Towels, Carpet Or Grass Material Using Displacement
By Neil Blevins
Sept 1st 2008

Go here to read this tutorial in Russian.

An object like a towel is made up of thousands of little fibers, all packed closely together. To replicate this is cg, the obvious solution is to use a hair system to produce those fibers. The results will look good, especially close up, but that technique is perhaps overkill, especially if the object is off in the distance. Hair can be expensive to render, and time consuming to set up. So this tutorial explains a method to do objects such as Towels, Carpets or Grass using displacement.

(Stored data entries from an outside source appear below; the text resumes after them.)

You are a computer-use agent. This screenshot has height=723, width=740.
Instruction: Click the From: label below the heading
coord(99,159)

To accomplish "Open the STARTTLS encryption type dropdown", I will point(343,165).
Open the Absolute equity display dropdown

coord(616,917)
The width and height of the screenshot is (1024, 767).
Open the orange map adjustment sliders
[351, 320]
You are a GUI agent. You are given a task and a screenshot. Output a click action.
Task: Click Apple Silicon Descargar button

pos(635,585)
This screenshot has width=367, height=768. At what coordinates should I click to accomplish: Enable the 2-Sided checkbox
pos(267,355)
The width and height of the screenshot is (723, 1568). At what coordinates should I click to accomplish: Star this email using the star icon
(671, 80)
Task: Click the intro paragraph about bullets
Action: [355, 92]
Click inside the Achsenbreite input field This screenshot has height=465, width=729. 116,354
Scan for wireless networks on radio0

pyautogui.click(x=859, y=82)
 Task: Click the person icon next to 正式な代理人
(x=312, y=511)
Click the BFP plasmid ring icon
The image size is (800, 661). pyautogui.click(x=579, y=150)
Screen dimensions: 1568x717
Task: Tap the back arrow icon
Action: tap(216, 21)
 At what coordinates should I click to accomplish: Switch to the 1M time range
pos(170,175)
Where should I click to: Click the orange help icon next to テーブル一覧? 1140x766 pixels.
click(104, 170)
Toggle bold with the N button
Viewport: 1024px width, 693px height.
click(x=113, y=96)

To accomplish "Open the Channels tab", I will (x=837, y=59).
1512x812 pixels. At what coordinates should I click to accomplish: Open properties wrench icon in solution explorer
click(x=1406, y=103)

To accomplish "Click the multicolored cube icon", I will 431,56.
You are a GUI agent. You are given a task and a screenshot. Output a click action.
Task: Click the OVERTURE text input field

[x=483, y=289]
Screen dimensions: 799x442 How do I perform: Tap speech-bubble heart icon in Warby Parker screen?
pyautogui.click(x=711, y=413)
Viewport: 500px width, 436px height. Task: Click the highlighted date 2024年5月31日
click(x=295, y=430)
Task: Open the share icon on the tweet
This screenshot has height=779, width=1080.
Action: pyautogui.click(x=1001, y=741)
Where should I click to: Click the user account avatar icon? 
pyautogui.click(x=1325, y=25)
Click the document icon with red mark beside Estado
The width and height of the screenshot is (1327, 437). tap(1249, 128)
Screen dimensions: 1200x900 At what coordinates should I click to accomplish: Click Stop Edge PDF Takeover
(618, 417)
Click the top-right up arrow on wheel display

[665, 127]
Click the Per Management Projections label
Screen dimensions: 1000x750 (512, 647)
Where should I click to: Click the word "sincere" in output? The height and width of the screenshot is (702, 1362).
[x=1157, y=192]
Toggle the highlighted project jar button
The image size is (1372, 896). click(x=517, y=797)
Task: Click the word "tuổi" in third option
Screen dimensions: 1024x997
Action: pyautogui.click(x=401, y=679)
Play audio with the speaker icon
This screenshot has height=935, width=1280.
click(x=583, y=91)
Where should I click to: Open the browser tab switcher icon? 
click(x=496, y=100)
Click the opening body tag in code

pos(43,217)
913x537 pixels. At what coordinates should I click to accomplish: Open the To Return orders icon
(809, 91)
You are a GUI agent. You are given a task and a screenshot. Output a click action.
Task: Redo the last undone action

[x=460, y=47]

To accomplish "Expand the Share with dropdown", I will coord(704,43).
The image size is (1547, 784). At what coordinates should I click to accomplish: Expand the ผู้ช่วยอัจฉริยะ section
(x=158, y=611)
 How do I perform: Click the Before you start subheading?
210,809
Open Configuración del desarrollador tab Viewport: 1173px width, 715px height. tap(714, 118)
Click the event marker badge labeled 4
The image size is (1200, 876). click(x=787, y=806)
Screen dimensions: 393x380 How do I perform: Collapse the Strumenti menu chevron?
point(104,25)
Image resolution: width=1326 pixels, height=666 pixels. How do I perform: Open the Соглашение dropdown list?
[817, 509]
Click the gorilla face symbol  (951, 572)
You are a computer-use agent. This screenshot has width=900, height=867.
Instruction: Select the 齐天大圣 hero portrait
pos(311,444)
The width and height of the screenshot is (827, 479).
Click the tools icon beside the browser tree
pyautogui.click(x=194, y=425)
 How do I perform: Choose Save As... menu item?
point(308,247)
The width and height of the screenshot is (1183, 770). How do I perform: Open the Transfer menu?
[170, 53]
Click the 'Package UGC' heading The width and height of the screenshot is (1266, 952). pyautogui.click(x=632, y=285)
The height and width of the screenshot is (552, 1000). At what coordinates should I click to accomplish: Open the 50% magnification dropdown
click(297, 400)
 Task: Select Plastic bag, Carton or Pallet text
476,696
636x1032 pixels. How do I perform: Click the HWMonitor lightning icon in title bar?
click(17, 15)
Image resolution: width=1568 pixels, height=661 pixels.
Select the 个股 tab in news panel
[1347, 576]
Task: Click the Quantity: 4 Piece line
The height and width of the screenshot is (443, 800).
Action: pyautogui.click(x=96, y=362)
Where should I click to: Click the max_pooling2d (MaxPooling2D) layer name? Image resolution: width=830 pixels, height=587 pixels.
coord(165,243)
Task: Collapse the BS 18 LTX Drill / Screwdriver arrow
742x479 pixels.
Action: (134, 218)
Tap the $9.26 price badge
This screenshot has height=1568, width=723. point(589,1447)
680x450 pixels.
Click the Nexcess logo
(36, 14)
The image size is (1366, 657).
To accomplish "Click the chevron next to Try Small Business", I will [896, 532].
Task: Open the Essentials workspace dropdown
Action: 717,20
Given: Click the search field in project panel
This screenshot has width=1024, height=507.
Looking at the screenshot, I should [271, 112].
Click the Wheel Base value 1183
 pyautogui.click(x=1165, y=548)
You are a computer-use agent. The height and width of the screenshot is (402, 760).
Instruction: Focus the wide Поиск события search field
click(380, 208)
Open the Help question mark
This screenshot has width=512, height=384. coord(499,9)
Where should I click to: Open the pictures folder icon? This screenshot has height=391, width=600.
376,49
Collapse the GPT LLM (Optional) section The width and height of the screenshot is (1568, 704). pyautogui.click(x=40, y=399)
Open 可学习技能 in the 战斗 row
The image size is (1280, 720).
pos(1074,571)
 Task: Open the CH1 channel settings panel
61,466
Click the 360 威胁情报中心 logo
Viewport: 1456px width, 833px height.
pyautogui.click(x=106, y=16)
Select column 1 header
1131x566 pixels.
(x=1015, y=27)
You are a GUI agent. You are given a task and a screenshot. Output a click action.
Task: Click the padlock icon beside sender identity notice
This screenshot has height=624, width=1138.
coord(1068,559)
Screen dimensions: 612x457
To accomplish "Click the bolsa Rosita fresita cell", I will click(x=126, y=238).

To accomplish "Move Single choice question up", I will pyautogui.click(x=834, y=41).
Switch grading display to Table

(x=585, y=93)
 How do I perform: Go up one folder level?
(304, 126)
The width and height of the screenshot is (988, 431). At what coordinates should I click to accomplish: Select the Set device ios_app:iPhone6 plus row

I'll use the example of a towel, here, but the same thing applies to Carpets or Grass. Also, while I'll use Mentalray for max in this example, the same technique applies to any renderer that lets you use displacement (if you don't have displacement, even a bump map using the same technique will give good results as long as the camera is far enough away).

The basic ingredients for a towel are as follows:

Real Towel

A photo of a real towel from a catalogue.

Making The Displacement Map

From far away, a towel looks like a bunch of chaotic bumps. So one way to produce your displacement map is to make a lot of tiny bumps using a small procedural noise.

Figure 1

Another idea is to use some sort of cellular noise for the pattern...

Figure 2

But for this example, I'm going to make a slightly more detailed texture map in photoshop. It will probably also render faster than using the Noise or the Cellular Pattern.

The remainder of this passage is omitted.